Eight years ago, I got on a plane from New Zealand to America, expecting to come back 'home' within 6 months after my new recruit training was complete. As a 24 year old walking through the gate, the only thing carrying me were my legs; my mind and heart were screaming to stop and run back to my family. Reflecting upon it now, I'll admit that walking through the gate was only the start of the emotional roller coaster that would ensue throughout the following years.
Four months after I arrived in the USA, my 'job' in New Zealand fell through and I was being sponsored to remain at HQ in Los Angeles. Two years later, I married a Texan. One year later, we lost our first son to holoprosencephaly.

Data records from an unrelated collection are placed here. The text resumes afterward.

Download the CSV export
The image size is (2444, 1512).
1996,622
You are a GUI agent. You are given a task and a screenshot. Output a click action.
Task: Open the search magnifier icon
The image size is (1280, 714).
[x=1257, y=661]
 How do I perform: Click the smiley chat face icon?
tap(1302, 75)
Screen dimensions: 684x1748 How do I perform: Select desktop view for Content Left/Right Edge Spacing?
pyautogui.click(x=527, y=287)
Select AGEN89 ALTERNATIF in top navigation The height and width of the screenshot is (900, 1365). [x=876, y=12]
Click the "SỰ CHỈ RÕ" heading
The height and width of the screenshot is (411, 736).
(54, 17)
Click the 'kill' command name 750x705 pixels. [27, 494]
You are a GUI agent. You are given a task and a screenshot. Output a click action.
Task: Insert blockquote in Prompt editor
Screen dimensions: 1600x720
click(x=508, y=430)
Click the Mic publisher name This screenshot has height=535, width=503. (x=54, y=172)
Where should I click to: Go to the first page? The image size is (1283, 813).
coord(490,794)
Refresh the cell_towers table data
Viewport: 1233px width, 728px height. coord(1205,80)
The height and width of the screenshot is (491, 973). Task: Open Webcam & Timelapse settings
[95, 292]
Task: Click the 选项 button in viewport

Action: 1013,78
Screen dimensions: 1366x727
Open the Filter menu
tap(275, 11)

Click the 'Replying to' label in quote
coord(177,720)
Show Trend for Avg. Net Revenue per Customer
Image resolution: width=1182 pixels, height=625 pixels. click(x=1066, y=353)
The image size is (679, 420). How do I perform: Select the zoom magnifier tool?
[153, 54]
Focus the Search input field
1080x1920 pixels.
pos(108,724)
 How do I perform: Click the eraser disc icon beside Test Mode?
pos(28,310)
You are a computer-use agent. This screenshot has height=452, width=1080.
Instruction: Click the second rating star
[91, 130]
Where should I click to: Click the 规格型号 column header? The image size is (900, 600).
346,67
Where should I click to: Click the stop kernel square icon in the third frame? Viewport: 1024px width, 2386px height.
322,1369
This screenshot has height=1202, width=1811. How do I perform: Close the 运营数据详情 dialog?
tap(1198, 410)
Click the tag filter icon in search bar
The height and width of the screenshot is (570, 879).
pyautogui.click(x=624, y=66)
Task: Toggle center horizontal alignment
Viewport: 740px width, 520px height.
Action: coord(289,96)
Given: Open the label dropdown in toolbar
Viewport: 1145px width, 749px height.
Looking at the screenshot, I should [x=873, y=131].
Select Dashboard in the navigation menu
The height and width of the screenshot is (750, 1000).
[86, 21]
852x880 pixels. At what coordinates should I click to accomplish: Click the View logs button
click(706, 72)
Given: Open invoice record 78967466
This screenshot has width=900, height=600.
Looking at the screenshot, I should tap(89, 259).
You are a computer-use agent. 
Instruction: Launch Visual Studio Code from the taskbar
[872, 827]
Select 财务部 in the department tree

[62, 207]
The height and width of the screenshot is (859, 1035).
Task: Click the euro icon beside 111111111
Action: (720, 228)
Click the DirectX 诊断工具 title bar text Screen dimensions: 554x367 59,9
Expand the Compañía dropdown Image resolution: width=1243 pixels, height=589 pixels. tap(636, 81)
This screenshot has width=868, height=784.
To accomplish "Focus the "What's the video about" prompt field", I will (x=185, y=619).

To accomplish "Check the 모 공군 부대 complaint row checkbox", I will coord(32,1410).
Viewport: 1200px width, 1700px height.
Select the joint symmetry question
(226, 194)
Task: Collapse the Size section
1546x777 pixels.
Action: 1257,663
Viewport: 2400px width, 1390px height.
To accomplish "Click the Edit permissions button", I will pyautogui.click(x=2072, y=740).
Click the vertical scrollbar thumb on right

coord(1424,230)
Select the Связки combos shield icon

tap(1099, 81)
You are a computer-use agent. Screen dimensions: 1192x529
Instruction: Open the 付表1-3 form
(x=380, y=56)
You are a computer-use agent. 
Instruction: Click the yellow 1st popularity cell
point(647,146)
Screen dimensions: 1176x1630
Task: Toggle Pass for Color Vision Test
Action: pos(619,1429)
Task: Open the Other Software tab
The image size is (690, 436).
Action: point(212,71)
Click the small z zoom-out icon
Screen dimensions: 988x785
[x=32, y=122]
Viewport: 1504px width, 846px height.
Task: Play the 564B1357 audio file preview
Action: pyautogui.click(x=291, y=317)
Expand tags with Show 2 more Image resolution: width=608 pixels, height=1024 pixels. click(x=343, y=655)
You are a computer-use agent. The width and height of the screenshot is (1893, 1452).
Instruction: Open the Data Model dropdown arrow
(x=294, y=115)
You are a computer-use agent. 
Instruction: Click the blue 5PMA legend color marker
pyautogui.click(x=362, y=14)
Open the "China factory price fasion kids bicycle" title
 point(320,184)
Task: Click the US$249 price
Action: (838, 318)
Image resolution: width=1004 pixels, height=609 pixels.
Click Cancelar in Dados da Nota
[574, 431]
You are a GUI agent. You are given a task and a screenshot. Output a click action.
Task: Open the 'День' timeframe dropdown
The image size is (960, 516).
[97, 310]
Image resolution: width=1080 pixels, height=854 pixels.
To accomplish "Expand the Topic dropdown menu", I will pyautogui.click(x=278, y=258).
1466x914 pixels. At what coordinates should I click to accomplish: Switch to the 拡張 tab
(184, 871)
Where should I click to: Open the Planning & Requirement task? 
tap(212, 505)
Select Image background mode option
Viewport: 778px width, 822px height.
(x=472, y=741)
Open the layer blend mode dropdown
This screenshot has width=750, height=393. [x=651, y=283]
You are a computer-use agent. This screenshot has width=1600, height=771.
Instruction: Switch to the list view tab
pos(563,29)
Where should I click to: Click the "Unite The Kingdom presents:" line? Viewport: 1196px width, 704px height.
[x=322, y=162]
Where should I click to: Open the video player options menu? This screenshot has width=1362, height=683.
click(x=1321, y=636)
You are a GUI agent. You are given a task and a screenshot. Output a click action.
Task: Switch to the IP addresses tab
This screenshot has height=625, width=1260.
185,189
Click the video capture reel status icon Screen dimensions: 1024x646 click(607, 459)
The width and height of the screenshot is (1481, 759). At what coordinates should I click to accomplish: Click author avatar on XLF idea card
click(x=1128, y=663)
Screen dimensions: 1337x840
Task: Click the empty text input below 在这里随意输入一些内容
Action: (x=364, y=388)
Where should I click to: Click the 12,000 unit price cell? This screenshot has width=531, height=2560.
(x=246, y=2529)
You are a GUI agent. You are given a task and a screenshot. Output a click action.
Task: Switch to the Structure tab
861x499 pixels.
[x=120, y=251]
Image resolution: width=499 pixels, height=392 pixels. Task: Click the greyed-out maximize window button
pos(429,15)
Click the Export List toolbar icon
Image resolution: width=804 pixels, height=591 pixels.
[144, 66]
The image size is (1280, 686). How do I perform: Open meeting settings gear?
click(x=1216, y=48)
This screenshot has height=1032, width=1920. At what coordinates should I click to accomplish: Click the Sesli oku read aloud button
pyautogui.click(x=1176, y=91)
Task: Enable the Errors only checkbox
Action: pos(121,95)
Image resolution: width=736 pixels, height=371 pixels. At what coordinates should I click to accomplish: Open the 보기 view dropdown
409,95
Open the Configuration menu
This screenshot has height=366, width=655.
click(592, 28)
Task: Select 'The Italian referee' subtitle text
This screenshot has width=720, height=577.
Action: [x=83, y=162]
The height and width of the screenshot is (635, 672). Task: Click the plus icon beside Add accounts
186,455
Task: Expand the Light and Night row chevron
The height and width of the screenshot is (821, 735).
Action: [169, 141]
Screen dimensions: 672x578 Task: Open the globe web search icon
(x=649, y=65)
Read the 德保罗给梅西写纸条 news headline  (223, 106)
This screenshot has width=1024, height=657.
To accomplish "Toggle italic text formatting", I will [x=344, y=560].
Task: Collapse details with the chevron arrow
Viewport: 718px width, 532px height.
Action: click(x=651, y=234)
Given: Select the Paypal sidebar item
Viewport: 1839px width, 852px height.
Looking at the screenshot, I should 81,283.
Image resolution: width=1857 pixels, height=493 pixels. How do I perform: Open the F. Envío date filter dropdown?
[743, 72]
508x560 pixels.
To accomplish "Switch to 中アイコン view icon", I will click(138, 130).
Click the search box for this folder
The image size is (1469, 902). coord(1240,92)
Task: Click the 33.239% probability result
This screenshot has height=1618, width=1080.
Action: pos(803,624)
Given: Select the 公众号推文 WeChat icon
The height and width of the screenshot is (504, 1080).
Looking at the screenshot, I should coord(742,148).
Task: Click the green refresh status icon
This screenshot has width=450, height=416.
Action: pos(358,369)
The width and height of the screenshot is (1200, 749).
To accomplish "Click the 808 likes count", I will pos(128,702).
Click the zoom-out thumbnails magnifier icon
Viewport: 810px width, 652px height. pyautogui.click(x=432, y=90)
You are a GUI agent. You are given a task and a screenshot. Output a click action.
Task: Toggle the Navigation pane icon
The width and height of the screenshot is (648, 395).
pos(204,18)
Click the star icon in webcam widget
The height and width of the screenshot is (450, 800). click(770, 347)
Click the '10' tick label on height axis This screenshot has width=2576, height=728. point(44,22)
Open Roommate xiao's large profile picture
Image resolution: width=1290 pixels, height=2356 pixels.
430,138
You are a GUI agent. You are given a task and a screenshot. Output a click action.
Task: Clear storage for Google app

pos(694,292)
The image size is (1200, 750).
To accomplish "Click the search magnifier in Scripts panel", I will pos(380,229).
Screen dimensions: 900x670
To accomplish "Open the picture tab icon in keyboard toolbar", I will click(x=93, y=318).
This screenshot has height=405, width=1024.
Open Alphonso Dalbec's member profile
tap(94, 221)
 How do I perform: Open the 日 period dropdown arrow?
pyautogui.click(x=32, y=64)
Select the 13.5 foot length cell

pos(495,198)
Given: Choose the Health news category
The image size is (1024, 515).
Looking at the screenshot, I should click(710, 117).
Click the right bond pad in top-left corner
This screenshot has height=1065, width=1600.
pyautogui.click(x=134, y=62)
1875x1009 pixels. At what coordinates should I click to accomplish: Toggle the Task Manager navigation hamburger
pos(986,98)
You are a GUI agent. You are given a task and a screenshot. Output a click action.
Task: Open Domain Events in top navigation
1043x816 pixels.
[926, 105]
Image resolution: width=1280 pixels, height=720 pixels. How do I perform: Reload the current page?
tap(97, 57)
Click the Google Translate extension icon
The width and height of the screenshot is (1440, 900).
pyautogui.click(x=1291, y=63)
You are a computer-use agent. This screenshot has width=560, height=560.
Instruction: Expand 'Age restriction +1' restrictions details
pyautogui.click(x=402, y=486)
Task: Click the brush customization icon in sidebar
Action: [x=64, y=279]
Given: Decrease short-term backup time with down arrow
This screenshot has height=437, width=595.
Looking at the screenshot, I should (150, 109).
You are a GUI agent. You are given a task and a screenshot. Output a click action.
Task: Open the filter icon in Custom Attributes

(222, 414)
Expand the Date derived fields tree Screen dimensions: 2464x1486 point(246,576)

Within 4 years after that, we had a healthy son and daughter, all the while trying to fight for my career in a fiercely competitive biotechnology company. Like many companies, membership in the 'boys club' often defined career advancement. Being promoted into an International Sales Management position in 2012, as the first female in a 5-person exclusively-male team was a highlight. Shortly after, I experienced a bittersweet lowlight of stepping down as I fell pregnant with my daughter: knowing full well that I could not work the hours nor tolerate the stress associated with my international management position with a baby in the house. Already having a 2.5 year old was difficult enough. Did I mention that the other managers on my team had stay-at-home-wives/moms yet my husband and I both worked full-time?
I stepped down into a training position: something which was calculated in my career to provide me the breathing room to give my kids their Mom, and my husband his wife. However, there wasn't a day I didn’t feel a hint of conflict in my decision: that I somehow let females down for taking a side step for the family. Reading Ann Marie-Slaughter's article "Why Women Still Can't Have it All" gave me some respite when she said "women should think about the climb to leadership not in terms of a straight upward slope, but as irregular stair steps, with periodic plateaus (and even dips) when they turn down promotions to remain in a job that works for their family situation...think of these plateaus as “investment intervals...[or]...putting money in the family bank,”. I re-read that passage multiple times and felt my decision had finally been validated.
As my youngest began sleeping through the night, I felt it was time to turn up the intensity in my career path again: hiring a business coach to help me overcome things that I 'tolerate' at work and helping me re-define what I wanted professionally. For 3 months, I was ridiculously busy: writing and re-writing resumes; applying for jobs; getting rejection letters; networking with like-minded professional women, and being generally 'active' in my career choices. This process could be a blog in itself. However, four weeks ago, I let it go. I needed a mental and emotional break. I had never been turned down for a job before and it had been incredibly depleting getting those emails - tainting my previously spotless job track record. I figured I was doing something wrong, and needed some time to reflect. I was fighting the current, and it was exhausting.
A funny thing happened during this break: two recruiters (one whom I had never met) reached out me to with amazing opportunities. One opportunity would result in a "Director" position and the other had the word "National" in it: hugely promising roles with incredible companies. I realize I haven't got either of these jobs yet; I’m still in the interviewing stage. Both opportunities may still fall through. However, it reminds me to be open to the possibility that the universe can conspire with you; that the universe doesn't discriminate against those with young kids. How this turns out, I don't know. What I do know is that having kids doesn't stop me from trying to achieve amazing things with my career, and it shouldn't stop you either.